- [How to complete this task]
Find the line containing "Task: Click the 15 replies count" in the entries; transcribe it and all remaining lines through the end, exactly as they appear, but not the pictures.

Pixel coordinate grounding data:
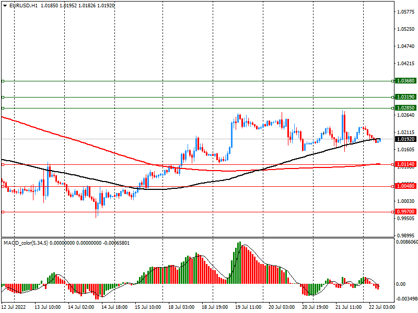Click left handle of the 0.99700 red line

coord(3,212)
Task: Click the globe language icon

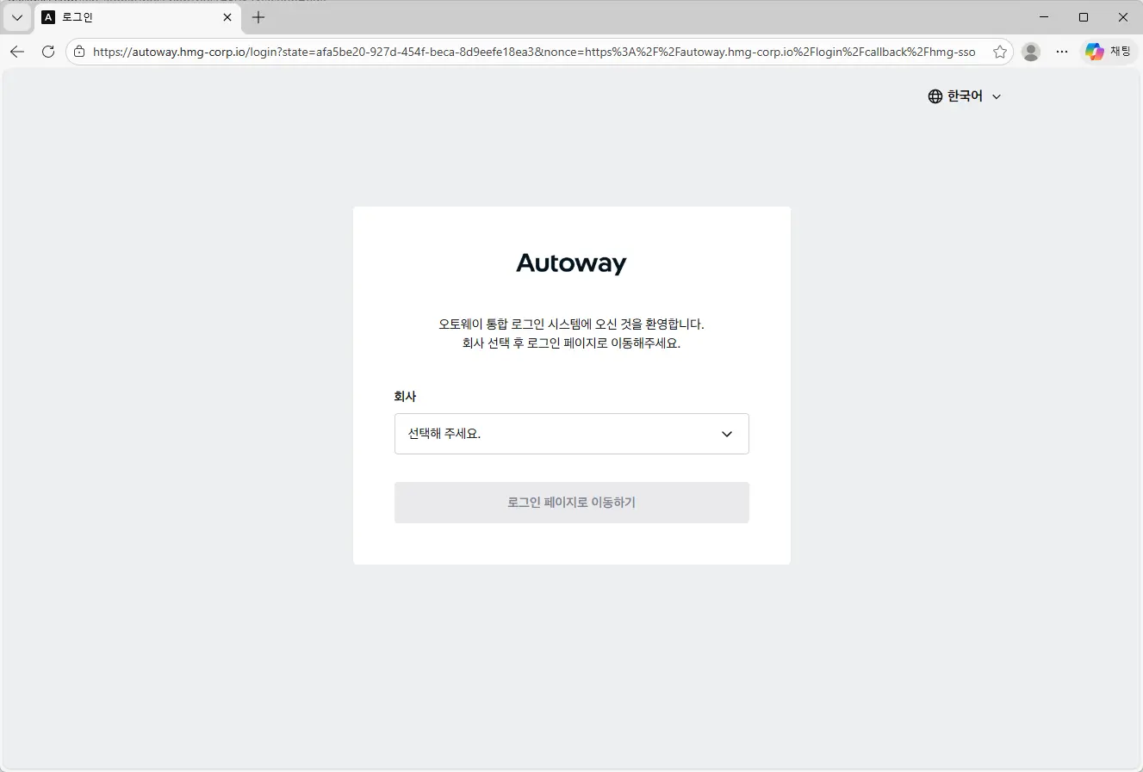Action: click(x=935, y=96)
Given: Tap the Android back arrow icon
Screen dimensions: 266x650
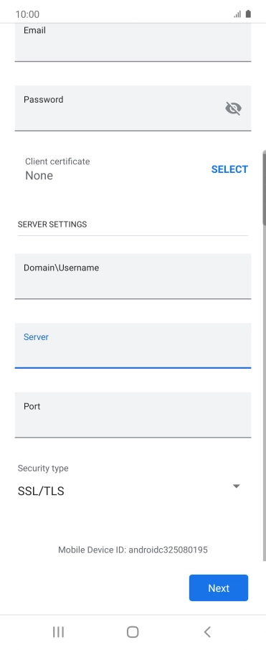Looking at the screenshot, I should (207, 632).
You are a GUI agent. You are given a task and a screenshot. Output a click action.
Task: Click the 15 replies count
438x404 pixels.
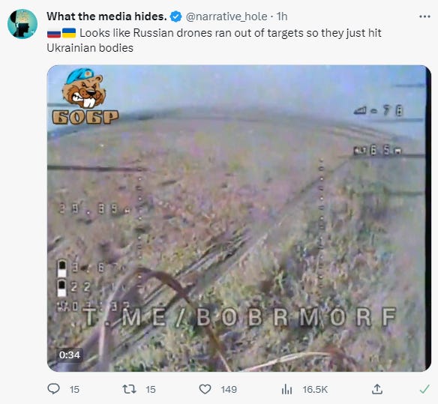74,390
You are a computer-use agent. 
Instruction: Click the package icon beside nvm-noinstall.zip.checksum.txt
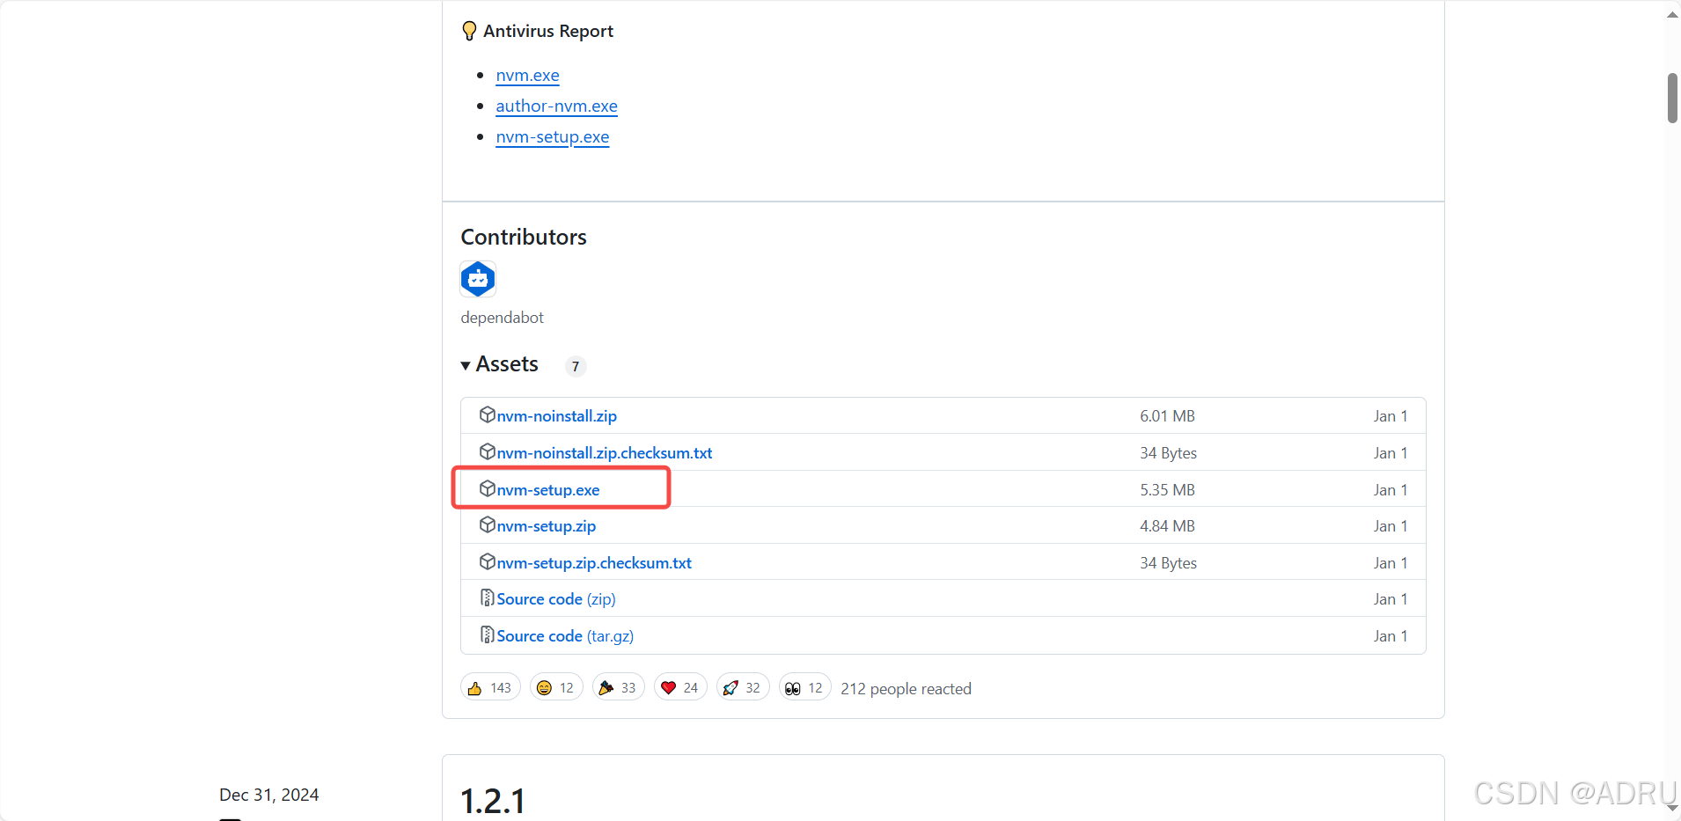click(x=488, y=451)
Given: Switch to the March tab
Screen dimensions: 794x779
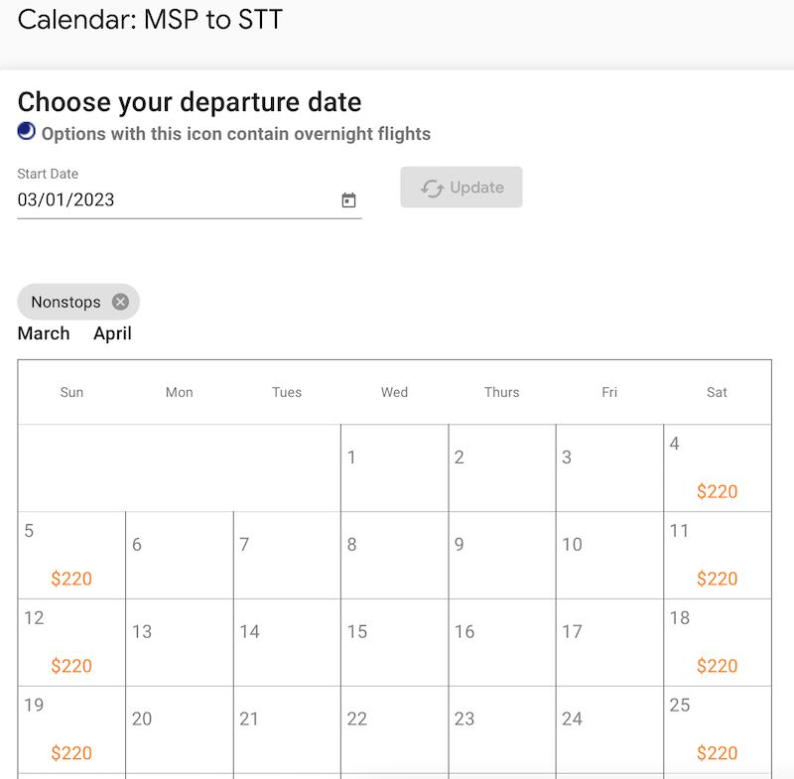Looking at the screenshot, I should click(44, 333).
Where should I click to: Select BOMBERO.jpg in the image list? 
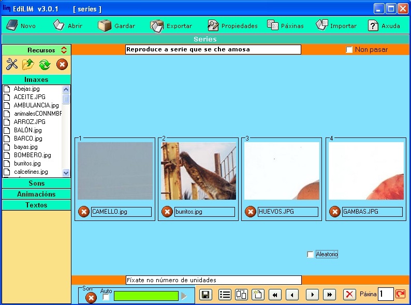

- [Answer to this problem]
Task: Click the 15 replies count
438x404 pixels.
74,390
You are a computer-use agent. 
Instruction: Click the package icon beside nvm-noinstall.zip.checksum.txt
click(x=488, y=451)
Given: Switch to the March tab
Screen dimensions: 794x779
Looking at the screenshot, I should click(44, 333).
Where should I click to: Select BOMBERO.jpg in the image list? 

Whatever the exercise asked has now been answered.